What to work on: Each line below needs to be duplicated without alteration.

• • • • •

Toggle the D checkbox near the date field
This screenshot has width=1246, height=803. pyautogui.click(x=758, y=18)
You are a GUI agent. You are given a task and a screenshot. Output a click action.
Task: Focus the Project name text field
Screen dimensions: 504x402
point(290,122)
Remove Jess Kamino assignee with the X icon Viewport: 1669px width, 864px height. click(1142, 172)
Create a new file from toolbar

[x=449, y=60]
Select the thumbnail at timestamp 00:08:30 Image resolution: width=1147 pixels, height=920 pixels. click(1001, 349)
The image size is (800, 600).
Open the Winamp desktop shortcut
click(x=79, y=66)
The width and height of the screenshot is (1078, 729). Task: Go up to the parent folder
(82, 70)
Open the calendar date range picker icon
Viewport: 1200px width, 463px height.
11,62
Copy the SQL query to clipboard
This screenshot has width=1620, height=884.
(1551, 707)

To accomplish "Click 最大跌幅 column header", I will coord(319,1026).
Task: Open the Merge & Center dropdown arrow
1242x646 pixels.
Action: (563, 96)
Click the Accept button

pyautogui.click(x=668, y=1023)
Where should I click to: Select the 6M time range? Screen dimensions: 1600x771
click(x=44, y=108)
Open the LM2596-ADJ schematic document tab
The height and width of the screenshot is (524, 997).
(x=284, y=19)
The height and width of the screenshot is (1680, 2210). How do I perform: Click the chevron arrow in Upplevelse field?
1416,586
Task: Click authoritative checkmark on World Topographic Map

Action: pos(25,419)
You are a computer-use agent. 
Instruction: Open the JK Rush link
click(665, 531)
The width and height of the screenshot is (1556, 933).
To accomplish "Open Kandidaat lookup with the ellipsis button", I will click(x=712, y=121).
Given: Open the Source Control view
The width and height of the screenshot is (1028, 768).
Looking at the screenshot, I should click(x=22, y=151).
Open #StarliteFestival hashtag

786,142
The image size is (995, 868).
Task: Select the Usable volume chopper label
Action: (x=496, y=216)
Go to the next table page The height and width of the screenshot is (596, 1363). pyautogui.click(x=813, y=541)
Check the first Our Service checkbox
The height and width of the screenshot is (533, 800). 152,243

• • • • •

Exercise result:
Toggle the D checkbox near the date field
This screenshot has width=1246, height=803. pyautogui.click(x=758, y=18)
You are a GUI agent. You are given a task and a screenshot. Output a click action.
Task: Focus the Project name text field
Screen dimensions: 504x402
point(290,122)
Remove Jess Kamino assignee with the X icon Viewport: 1669px width, 864px height. click(1142, 172)
Create a new file from toolbar

[x=449, y=60]
Select the thumbnail at timestamp 00:08:30 Image resolution: width=1147 pixels, height=920 pixels. click(1001, 349)
The image size is (800, 600).
Open the Winamp desktop shortcut
click(x=79, y=66)
The width and height of the screenshot is (1078, 729). Task: Go up to the parent folder
(82, 70)
Open the calendar date range picker icon
Viewport: 1200px width, 463px height.
11,62
Copy the SQL query to clipboard
This screenshot has width=1620, height=884.
(1551, 707)

To accomplish "Click 最大跌幅 column header", I will coord(319,1026).
Task: Open the Merge & Center dropdown arrow
1242x646 pixels.
Action: (563, 96)
Click the Accept button

pyautogui.click(x=668, y=1023)
Where should I click to: Select the 6M time range? Screen dimensions: 1600x771
click(x=44, y=108)
Open the LM2596-ADJ schematic document tab
The height and width of the screenshot is (524, 997).
(x=284, y=19)
The height and width of the screenshot is (1680, 2210). How do I perform: Click the chevron arrow in Upplevelse field?
1416,586
Task: Click authoritative checkmark on World Topographic Map

Action: pos(25,419)
You are a computer-use agent. 
Instruction: Open the JK Rush link
click(665, 531)
The width and height of the screenshot is (1556, 933).
To accomplish "Open Kandidaat lookup with the ellipsis button", I will click(x=712, y=121).
Given: Open the Source Control view
The width and height of the screenshot is (1028, 768).
Looking at the screenshot, I should click(x=22, y=151).
Open #StarliteFestival hashtag

786,142
The image size is (995, 868).
Task: Select the Usable volume chopper label
Action: (x=496, y=216)
Go to the next table page The height and width of the screenshot is (596, 1363). pyautogui.click(x=813, y=541)
Check the first Our Service checkbox
The height and width of the screenshot is (533, 800). 152,243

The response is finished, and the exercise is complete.